### Work instructions
Please retype the lines from the line with "You are a computer-use agent. Screen" up to and including the line with "Open the Menu", exactly as they appear.

### Records shown
+ + + + +

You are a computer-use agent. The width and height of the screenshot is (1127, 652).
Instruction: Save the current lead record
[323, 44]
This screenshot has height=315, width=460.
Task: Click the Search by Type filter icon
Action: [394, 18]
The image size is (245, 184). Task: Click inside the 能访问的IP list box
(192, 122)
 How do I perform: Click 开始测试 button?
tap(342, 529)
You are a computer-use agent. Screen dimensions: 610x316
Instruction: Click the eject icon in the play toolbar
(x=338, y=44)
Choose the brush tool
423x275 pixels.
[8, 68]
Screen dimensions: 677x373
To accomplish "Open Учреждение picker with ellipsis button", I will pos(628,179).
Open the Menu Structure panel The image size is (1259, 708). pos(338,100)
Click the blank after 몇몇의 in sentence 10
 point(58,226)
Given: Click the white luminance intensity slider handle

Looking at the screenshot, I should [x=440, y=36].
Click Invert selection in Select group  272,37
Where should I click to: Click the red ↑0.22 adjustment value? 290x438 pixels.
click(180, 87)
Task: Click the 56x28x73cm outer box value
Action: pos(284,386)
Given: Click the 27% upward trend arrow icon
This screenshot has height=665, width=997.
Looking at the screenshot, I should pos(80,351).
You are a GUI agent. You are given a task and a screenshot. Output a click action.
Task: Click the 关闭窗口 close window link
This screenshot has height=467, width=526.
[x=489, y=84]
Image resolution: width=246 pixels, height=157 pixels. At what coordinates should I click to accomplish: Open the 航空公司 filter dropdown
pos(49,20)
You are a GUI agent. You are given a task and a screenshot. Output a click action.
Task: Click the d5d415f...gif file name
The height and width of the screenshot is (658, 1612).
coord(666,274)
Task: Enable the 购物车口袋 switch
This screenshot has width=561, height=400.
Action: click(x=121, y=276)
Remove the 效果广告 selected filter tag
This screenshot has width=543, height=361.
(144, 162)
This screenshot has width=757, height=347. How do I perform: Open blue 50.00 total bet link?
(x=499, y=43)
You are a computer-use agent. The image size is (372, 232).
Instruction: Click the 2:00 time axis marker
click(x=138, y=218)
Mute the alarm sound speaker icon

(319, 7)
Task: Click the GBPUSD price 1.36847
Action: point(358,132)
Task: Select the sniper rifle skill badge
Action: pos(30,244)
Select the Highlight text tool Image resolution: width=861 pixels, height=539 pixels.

+ + + + +

### Written response
You are a computer-use agent. Screen dimensions: 610x316
Instruction: Click the eject icon in the play toolbar
(x=338, y=44)
Choose the brush tool
423x275 pixels.
[8, 68]
Screen dimensions: 677x373
To accomplish "Open Учреждение picker with ellipsis button", I will pos(628,179).
Open the Menu Structure panel The image size is (1259, 708). pos(338,100)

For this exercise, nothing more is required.